The Sleuth Kit Informer

Brian Carrier

Issue #4
May 15, 2003



Few people would disagree that data reduction is critical to file system forensics. The fourth edition of The Sleuth Kit Informer contains the second article in a series of three on the 'sorter' tool. This article shows how to create custom rule sets so that an investigator can more quickly identify suspect data. Feedback and suggestions are always appreciated (carrier at

What's New?

The Sleuth Kit and Autopsy were used in part of a 1-day Linux-based Forensics course and lab that I taught during the 2-week SEARCH Advanced Internet Investigations Course in April.
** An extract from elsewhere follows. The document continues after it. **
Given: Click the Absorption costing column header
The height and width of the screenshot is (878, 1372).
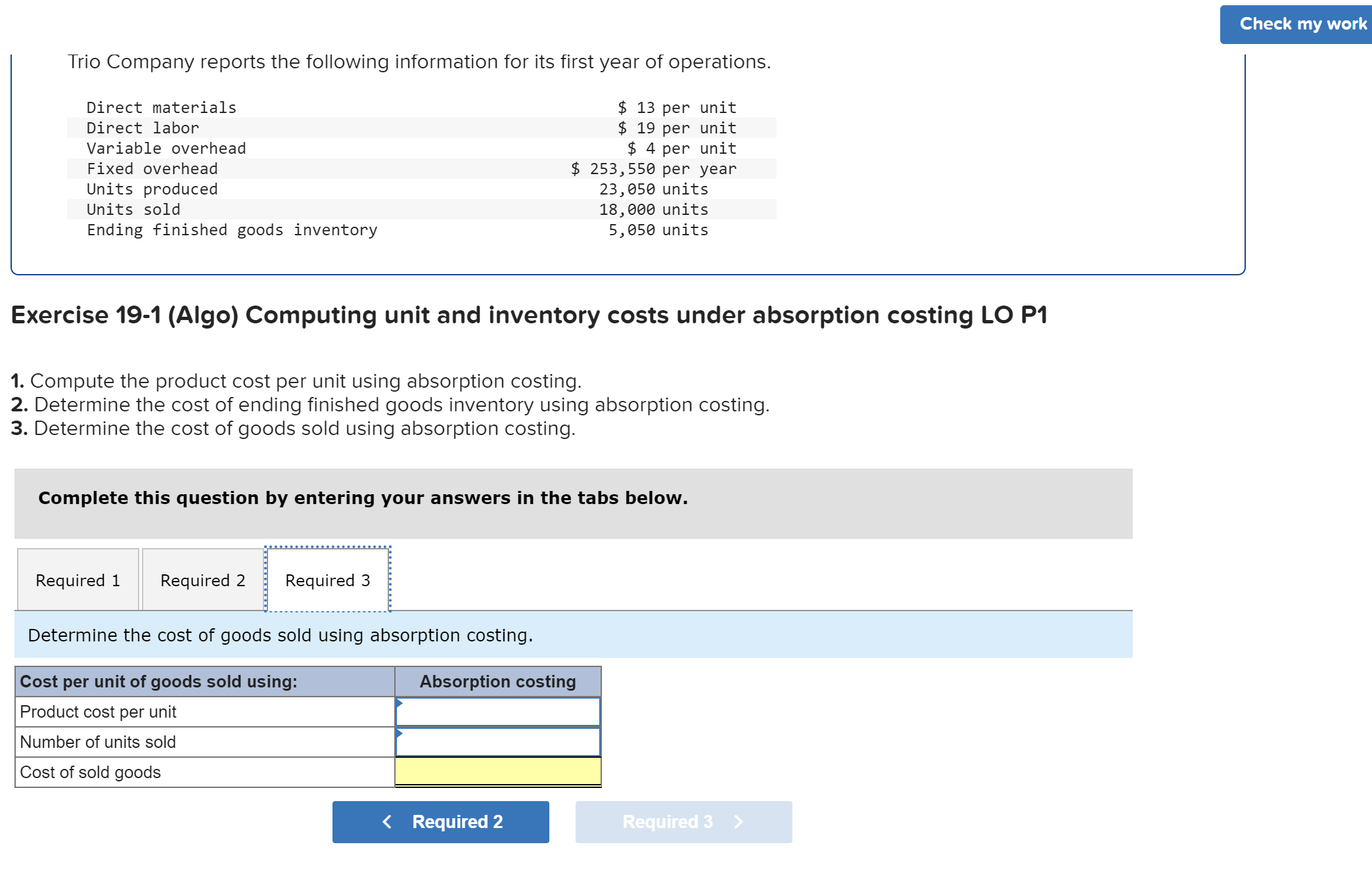Looking at the screenshot, I should [x=497, y=682].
Paul Bakker has asked for testers for a new indexed search function for Autopsy and The Sleuth Kit. Email him if you are interested (bakker at

Did You Know?

UFS and EXTxFS file systems are organized into groups, each of which has its own set inodes and data blocks. All files in a directory allocate inodes and blocks from the same group. So, if you have a deleted file name but not the corresponding inode and blocks, then you can restrict your manual file recovery to just that group to find the data more efficiently.

To identify the group, look at the inode for the parent directory (i.e. the '.' entry in the directory). In Autopsy, goto the metadata mode for the directory and the group number will be given. Use the 'Image Details' mode to identify the inode and block range for the group to examine. The block range can be given to 'dls' to extract just the allocated space from the group.
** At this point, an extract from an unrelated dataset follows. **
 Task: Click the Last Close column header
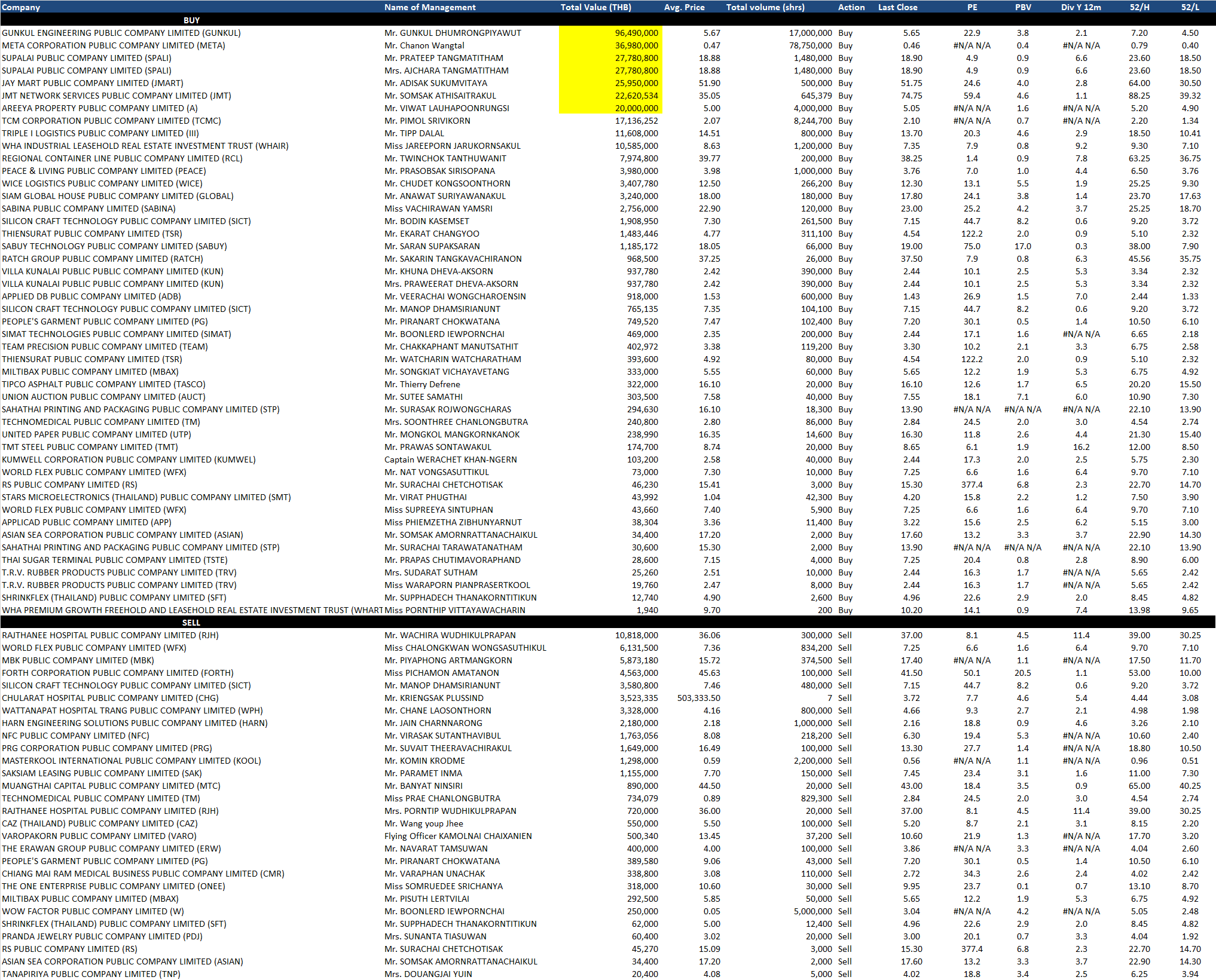coord(897,7)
Creating Custom sorter Rule Sets (Part 2 of 3)


Last months article, 'Sorting Out The Sorter', showed how to run the 'sorter' tool from the command line. 'sorter' is a tool that sorts files based on their file type and also does hash database lookups and extension matching. This article is the second in a series of three and shows how to customize the tool. The last article in the series will describe how the tool was designed and how it works.

The current trend in "customizing" an application is to apply different skins so that its appearance is different. In the command line forensic tool world though, it means that we are going to create custom rule sets. Rule sets are used by sorter to define what category a file should belong in and what extensions a file should have. Any file that is not defined in one of the rule sets will be placed in the 'unknown' category and any unknown extensions will be alerted with an Extension Mismatch.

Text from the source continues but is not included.